* About this exercise:
Given the records underneath, please repeat exactly the lines from the line with "Viewport: 800px width, 454px height." through the line with "Жени in gender", passing over any picture.

* Supplied data:
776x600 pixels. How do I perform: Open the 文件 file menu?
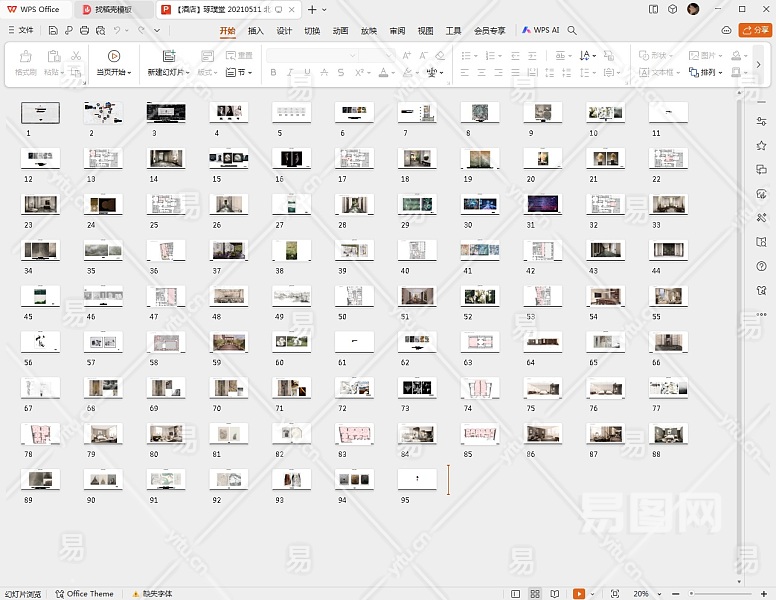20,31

==

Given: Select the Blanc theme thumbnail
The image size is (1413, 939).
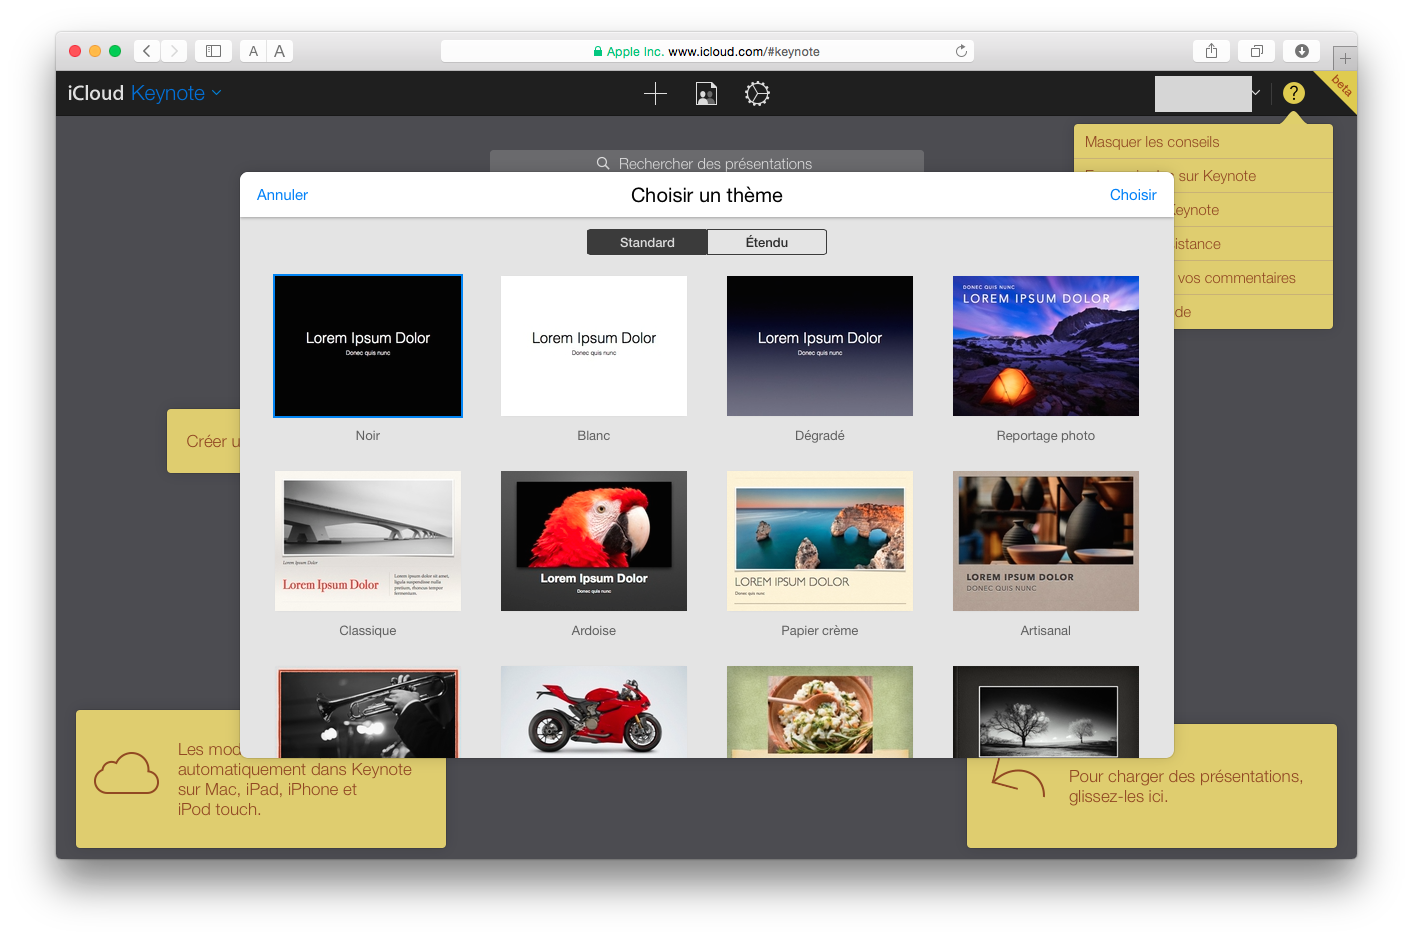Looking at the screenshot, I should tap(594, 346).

* * *

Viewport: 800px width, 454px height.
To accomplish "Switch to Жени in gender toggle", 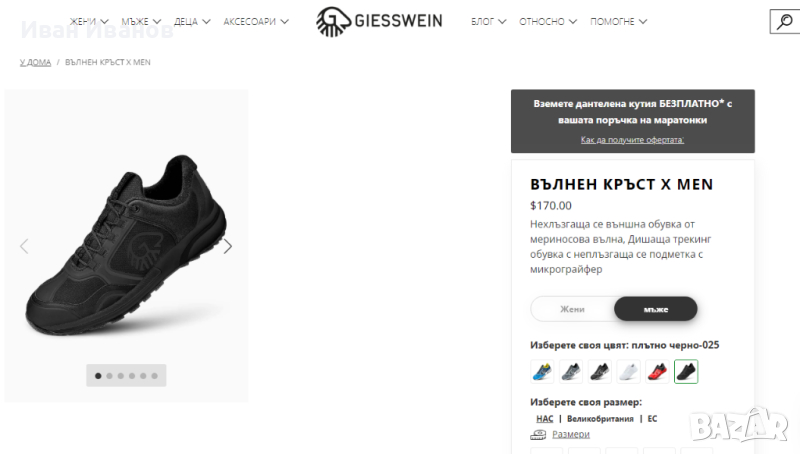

* Result of the task:
Viewport: 800px width, 454px height.
To accomplish "Switch to Жени in gender toggle", 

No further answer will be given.